HOW TO COMPLETE THIS TASK:
Once you have read the listing, retype all of it exactly.

── RECORDS FOR THIS TASK

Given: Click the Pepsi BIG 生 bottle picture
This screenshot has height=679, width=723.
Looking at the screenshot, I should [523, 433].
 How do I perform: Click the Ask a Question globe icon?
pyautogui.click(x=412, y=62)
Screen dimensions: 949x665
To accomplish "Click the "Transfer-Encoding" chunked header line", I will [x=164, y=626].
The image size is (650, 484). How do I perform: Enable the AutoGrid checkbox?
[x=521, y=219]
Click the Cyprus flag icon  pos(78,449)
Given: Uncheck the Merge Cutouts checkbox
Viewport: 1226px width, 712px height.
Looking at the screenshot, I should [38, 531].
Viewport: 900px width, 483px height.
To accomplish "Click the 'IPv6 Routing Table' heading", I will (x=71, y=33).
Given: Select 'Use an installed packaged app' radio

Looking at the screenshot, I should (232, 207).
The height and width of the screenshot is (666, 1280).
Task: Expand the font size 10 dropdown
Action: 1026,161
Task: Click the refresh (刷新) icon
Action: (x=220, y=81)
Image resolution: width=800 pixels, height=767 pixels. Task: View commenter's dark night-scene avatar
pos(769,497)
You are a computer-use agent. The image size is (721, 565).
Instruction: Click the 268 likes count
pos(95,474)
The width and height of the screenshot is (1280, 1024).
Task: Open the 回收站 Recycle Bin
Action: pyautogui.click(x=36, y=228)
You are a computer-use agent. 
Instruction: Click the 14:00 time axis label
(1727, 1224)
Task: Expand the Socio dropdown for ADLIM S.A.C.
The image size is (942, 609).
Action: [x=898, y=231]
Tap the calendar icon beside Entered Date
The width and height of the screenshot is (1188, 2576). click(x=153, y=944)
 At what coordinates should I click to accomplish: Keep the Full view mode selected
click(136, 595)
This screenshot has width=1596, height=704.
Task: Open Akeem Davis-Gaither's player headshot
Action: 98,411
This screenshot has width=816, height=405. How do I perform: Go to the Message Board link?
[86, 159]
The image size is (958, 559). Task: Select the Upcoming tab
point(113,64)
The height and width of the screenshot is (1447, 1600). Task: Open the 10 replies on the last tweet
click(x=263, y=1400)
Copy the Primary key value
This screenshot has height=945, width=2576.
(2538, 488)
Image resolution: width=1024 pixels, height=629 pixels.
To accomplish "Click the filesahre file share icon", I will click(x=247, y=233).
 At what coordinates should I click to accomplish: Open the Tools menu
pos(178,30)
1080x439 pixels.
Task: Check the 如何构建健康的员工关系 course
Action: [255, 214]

────

EXERCISE ANSWER:
Given: Click the Pepsi BIG 生 bottle picture
This screenshot has height=679, width=723.
Looking at the screenshot, I should [523, 433].
 How do I perform: Click the Ask a Question globe icon?
pyautogui.click(x=412, y=62)
Screen dimensions: 949x665
To accomplish "Click the "Transfer-Encoding" chunked header line", I will [x=164, y=626].
The image size is (650, 484). How do I perform: Enable the AutoGrid checkbox?
[x=521, y=219]
Click the Cyprus flag icon  pos(78,449)
Given: Uncheck the Merge Cutouts checkbox
Viewport: 1226px width, 712px height.
Looking at the screenshot, I should [38, 531].
Viewport: 900px width, 483px height.
To accomplish "Click the 'IPv6 Routing Table' heading", I will (x=71, y=33).
Given: Select 'Use an installed packaged app' radio

Looking at the screenshot, I should (232, 207).
The height and width of the screenshot is (666, 1280).
Task: Expand the font size 10 dropdown
Action: 1026,161
Task: Click the refresh (刷新) icon
Action: (x=220, y=81)
Image resolution: width=800 pixels, height=767 pixels. Task: View commenter's dark night-scene avatar
pos(769,497)
You are a computer-use agent. The image size is (721, 565).
Instruction: Click the 268 likes count
pos(95,474)
The width and height of the screenshot is (1280, 1024).
Task: Open the 回收站 Recycle Bin
Action: pyautogui.click(x=36, y=228)
You are a computer-use agent. 
Instruction: Click the 14:00 time axis label
(1727, 1224)
Task: Expand the Socio dropdown for ADLIM S.A.C.
The image size is (942, 609).
Action: [x=898, y=231]
Tap the calendar icon beside Entered Date
The width and height of the screenshot is (1188, 2576). click(x=153, y=944)
 At what coordinates should I click to accomplish: Keep the Full view mode selected
click(136, 595)
This screenshot has width=1596, height=704.
Task: Open Akeem Davis-Gaither's player headshot
Action: 98,411
This screenshot has width=816, height=405. How do I perform: Go to the Message Board link?
[86, 159]
The image size is (958, 559). Task: Select the Upcoming tab
point(113,64)
The height and width of the screenshot is (1447, 1600). Task: Open the 10 replies on the last tweet
click(x=263, y=1400)
Copy the Primary key value
This screenshot has height=945, width=2576.
(2538, 488)
Image resolution: width=1024 pixels, height=629 pixels.
To accomplish "Click the filesahre file share icon", I will click(x=247, y=233).
 At what coordinates should I click to accomplish: Open the Tools menu
pos(178,30)
1080x439 pixels.
Task: Check the 如何构建健康的员工关系 course
Action: [255, 214]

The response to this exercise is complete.